Parfait, et sous cette forme avouons-le, peu contestable. Le seul problème est que victime de son succès, il a connu une extension fulgurante et de véritables détournements de sens. Pour le dernier exemple de ce jour ( Le Figaro, 15 décembre 2014), une tribune signée par rien moins que la Commissaire Européenne en charge du Commerce (Cecilia Malstrom) : «  Nous continuerons à baser nos décisions sur le principe de précaution selon lequel un produit ne peut être mis en vente tant qu’il subsistera un doute sur son innocuité »…
Alors là, on n’y est plus du tout, dans le Principe de Précaution , et venant d’une haute autorité européenne, c’est très inquiétant. L’extension devenue habituelle du Principe de Précaution en dehors du domaine des « dommages graves et irréversibles à l’environnement » est réellement problématique. Notamment dans le domaine de la santé, et Stéphane Foucart lui-même n’est pas toujours indemne  de ces dérives - ainsi, dans l’article que je viens de citer, sur l’épidémie de grippe porcine. En matière de santé, ce n’est pas le principe de précaution qui doit s’appliquer, mais celui de l’estimation du bénéfice-risque. Un médicament, un traitement chirurgical ne sont  jamais dépourvu de risques. C’est au nom de principe de précautions que les sectaires anti-vaccination voudraient nous ramener à l’ère des épidémies de  tuberculose, de poliomyélite, de variole ? C’est contre le principe de précaution mal employé que se battaient les associations de lutte contre le Sida pour forcer la FDA à accorder la mise sur le marché des premiers antirétroviraux.
Au nom du principe de précaution, l’Europe a mis en place la directive Reach d’enregistrement, évaluation, autorisation des substances chimiques. Reach fait porter à l'industrie chimique la responsabilité d'évaluer et de gérer les risques posés par les produits chimiques et de fournir des informations de sécurité adéquates à leurs utilisateurs, risques environnementaux et sanitaires. Compte-tenu de l’explosion du nombre de substances chimiques dans l’environnement, et du manque d’évaluation, Reach, malgré sa lourdeur, est utile, indispensable, et peut même devenir un atout compétitif. Oui, mais à condition, à la grosse condition, que les traités de commerce internationaux, notamment le traité transatlantique, n’induisent pas des distorsions de compétitivité qui balaieraient la chimie européenne, que les industries concurrentes étrangères n’agissent pas en passagers clandestins de Reach, profitant sans charge des données générées par les firmes européennes.

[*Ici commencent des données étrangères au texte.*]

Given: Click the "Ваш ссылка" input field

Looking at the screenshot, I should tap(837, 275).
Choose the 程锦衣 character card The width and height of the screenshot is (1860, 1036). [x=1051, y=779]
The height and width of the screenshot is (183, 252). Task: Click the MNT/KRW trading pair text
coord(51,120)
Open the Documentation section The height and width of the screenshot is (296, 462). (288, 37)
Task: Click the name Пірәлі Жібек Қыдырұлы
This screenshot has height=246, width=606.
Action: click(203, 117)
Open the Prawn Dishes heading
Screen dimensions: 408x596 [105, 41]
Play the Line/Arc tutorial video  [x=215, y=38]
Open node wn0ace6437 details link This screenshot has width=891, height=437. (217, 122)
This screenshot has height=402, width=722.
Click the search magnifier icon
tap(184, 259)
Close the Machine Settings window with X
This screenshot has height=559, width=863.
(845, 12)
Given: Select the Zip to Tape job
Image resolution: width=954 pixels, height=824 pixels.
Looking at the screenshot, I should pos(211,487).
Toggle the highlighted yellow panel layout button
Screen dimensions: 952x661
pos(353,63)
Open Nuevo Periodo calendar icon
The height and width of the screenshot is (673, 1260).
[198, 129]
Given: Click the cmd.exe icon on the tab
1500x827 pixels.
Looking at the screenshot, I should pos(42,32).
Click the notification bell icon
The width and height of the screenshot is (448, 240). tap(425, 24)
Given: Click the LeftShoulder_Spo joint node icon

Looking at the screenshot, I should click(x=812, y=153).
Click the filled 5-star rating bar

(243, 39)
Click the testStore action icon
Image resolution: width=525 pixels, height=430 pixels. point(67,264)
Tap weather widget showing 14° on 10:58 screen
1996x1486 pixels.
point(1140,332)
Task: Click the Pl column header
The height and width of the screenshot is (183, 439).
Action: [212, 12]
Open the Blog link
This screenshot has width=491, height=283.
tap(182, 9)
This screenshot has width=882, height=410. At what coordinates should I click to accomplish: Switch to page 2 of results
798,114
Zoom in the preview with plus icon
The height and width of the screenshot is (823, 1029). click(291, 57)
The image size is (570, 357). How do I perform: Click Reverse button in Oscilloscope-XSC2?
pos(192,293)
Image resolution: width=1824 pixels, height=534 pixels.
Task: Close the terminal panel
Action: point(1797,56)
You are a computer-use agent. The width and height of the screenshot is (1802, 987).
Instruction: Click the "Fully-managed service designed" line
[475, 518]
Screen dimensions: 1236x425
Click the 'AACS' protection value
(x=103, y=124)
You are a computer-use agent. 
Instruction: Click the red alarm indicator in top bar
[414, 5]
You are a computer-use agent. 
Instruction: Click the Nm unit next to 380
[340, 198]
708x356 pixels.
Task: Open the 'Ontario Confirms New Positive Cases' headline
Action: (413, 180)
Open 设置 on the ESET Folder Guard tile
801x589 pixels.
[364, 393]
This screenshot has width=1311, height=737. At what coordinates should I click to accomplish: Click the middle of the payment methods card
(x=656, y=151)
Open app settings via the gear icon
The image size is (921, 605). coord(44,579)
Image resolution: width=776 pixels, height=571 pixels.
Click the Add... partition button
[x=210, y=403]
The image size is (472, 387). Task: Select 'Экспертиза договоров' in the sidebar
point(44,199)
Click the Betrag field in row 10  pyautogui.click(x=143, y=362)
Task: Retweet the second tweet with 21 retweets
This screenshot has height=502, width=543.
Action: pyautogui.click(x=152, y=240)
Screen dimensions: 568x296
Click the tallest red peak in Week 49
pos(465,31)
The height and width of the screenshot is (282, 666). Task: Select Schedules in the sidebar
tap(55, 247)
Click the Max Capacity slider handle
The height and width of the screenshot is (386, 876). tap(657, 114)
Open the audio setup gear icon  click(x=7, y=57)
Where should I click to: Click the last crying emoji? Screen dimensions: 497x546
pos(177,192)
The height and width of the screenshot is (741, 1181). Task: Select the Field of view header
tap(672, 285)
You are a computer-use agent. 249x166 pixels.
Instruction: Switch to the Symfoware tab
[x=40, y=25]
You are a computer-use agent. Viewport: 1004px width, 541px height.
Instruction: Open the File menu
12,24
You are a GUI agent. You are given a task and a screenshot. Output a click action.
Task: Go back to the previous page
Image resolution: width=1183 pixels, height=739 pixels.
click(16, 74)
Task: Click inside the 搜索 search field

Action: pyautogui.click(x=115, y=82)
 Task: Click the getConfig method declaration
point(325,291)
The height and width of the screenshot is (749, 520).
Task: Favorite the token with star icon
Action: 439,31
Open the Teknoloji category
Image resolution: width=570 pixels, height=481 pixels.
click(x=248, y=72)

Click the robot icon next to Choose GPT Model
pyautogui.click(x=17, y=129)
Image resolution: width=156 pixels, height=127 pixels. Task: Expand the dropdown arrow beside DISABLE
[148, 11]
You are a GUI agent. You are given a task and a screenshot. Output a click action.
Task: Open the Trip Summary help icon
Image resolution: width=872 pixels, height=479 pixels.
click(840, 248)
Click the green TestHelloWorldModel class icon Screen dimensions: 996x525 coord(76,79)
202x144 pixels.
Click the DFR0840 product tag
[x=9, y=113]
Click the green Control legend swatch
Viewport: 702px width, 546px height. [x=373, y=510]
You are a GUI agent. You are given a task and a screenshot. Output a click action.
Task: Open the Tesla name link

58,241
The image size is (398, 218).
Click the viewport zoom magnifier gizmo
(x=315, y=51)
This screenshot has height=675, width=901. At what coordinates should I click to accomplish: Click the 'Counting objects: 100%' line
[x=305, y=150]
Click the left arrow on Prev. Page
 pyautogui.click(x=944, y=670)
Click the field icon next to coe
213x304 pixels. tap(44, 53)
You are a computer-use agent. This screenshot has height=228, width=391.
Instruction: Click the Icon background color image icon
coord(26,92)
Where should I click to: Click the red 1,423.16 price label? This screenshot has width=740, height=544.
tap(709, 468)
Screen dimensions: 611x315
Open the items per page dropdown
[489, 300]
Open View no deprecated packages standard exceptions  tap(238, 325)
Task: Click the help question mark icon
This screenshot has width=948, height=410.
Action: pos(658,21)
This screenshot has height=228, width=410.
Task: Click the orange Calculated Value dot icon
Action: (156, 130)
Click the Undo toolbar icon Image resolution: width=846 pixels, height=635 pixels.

Enfin, Stéphane Foucart reste muet sur les inquiétantes origines intellectuelles heideggériennes, (Heidegger et disciples - Hans Jonas, Anders…) qui les conduit bel et bien à une remise en cause de la démocratie et à l’éloge de dictatures écologiques…( pour une mise au point cf la dernière saison de l’Université populaire de Miche Onfray sur France Culture)
Entre célébrations élogieuses et critiques tous azimuts, le Principe de Précaution premier effort d’organisation scientifique à l’échelle de l’Humanité mérite d’abord de vraies réflexions et un vrai débat.